-- begin Selected extract --
I am curious how the SnowWolf plow is working out for you. Have you pushed a lot of snow with it and what are the Pro's and Con's you have found with this plow? 
I am looking at a used snow wolf ultra , has the trip bottom and hydraulic pivot from side to side. It is in as good as new condition and still has the original replaceable blade on it. buddy wants 3500 for it, seems steep??


----------



## WIPensFan (Jan 31, 2009)

MrPRP;1203132 said:


> I am curious how the SnowWolf plow is working out for you. Have you pushed a lot of snow with it and what are the Pro's and Con's you have found with this plow?
> I am looking at a used snow wolf ultra , has the trip bottom and hydraulic pivot from side to side. It is in as good as new condition and still has the original replaceable blade on it. buddy wants 3500 for it, seems steep??
-- end Selected extract --
#### Given problem
Answer these questions about the snowplow forum thread:
(a) Which two features does the used SnowWolf Ultra have?
(b) How much does the seller want for it?
(c) On what date did WIPensFan post?
The items have nothing to do with this.
-- begin Dataset excerpts --
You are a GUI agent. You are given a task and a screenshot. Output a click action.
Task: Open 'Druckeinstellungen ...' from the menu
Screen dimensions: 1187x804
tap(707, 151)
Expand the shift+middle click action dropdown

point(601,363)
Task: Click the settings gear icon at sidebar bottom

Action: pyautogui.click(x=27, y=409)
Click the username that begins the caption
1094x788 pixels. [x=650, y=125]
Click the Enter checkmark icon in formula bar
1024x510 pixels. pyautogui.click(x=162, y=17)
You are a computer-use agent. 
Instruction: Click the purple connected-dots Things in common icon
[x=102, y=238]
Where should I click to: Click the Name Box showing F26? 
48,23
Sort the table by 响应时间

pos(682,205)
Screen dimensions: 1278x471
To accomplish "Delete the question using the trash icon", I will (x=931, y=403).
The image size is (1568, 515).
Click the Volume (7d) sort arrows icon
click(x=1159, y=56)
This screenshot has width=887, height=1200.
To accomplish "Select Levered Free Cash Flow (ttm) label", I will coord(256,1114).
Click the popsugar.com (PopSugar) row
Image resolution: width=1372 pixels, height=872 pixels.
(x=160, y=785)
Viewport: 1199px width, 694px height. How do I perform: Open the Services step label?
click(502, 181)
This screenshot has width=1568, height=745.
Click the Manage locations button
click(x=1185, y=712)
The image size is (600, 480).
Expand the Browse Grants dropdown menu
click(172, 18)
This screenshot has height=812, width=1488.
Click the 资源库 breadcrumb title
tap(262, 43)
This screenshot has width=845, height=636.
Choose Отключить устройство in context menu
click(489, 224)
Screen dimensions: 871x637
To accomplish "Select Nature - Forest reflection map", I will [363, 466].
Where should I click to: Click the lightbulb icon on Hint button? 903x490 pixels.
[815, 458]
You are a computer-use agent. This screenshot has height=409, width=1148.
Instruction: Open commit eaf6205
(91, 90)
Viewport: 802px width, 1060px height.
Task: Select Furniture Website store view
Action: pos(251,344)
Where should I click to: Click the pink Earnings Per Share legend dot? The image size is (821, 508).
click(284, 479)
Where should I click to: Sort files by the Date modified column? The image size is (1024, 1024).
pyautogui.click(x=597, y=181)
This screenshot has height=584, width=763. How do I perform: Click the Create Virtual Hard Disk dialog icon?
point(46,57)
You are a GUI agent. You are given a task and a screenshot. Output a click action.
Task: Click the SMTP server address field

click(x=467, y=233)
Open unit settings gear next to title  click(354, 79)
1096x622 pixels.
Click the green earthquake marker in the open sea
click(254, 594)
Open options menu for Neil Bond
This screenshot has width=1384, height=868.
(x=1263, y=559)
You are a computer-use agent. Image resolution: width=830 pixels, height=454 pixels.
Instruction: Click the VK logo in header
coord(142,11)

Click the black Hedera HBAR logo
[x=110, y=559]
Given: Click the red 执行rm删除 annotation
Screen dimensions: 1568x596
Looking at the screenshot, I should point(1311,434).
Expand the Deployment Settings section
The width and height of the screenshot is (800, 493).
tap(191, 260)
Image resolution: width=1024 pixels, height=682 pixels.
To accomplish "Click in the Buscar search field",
-- end Dataset excerpts --
#### Output
(a) A trip bottom and a hydraulic side-to-side pivot.
(b) 3500.
(c) Jan 31, 2009.